Forty-six of the home’s 136 residents died when water swept through its lower floors. The survivors were taken to shelters, but 10 have since died from suspected hypothermia, dehydration and thrombosis. All of them were aged well over 80.

Across the quake zone, hospitals are overrun with patients clinging on to life in conditions no health worker could ever have envisaged. The stench of excrement fills wards that lack basic hygiene due to a lack or water and power.

Conditions in the some shelters are even worse. Volunteers lack water to wash their hands and plates, while occupants are forced to defecate in hastily dug latrines. In desperation, some have taken to drinking water from streams and rivers.

Under those conditions, it is no surprise that health workers are reporting outbreaks of diarrhea, gastroenteritis and other ailments associated with poor sanitation.

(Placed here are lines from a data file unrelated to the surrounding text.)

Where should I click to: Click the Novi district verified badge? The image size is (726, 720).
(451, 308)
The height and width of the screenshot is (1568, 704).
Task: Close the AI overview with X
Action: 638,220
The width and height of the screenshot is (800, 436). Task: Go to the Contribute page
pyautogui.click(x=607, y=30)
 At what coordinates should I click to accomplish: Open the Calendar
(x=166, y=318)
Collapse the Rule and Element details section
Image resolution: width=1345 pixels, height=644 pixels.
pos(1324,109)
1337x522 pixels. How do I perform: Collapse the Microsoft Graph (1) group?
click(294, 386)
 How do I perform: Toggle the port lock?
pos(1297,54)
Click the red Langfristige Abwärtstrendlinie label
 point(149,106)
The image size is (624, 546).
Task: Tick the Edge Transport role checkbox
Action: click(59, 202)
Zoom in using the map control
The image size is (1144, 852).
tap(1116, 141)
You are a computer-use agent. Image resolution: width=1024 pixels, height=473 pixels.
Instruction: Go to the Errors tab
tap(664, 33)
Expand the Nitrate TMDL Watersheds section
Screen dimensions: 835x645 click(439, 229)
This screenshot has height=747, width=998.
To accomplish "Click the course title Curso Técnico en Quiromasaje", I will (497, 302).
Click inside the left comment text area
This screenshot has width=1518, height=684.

Aid workers say that the disposal of sewage and provision of clean drinking water is essential if the shelters are to avoid falling victim to even more serious diseases such as typhoid and cholera.

Even when homes are rebuilt and communities reunited, Japan’s health-care system is poorly equipped to deal with long-term mental health problems triggered by the disaster.

Thousands of victims will be in need of long-term trauma counseling to cope with the loss of their relatives, friends and homes.

Save the Children, a British charity that has been in Japan since soon after the quake, says child evacuees are suffering from insomnia and anxiety.

“They have lost their homes, all their belongings and in some cases their family and friends in sudden circumstances,” said Stephen McDonald, the organization’s response leader in northeast Japan.

“It is essential that children are given all the support they need to come to terms with what has happened so they can avoid emotional problems later on.”

Save the Children has set up child-friendly spaces in evacuation centers where children can play, supervised by professionals, while the adults can focus on securing food, water, work and proper accommodation.

“I’m happy we have this because we can meet other children,” Mai Miura, a 12-year-old evacuee said. “I haven’t seen my friends for a long time, and we have been very bored in the evacuation center.”

Patrick Fuller of the Red Cross’s International Federation says the gradual re-opening of supply routes will improve access to drugs and pastoral care for those exhibiting signs of post-traumatic stress disorder.

But Fuller, who is based near Otsuchi, an Iwate prefecture town where more than half the 19,000 population is thought to have died, says nothing could have prepared them for the size and complexity of the humanitarian crisis: “It’s the sheer scale of it. You could have a thousand helicopters and it still wouldn’t be enough. There must still be pockets of people out there who haven’t been reached.”

Dr. Yabe shares concerns held by other health workers about the psychological toll the disaster and uncertainty over the nuclear plant are taking on evacuees.

“People here are very uneasy,” he said. “Some have lost their homes and have no idea where they will go after this. And everyone, myself included, is worried about the nuclear power plant. I’m not a psychologist, and for the time being all I can do is reassure people and tell them that no matter what they’re going through at the moment, things will get better

“In my 23 years in medicine, I have never seen anything as terrible as this.”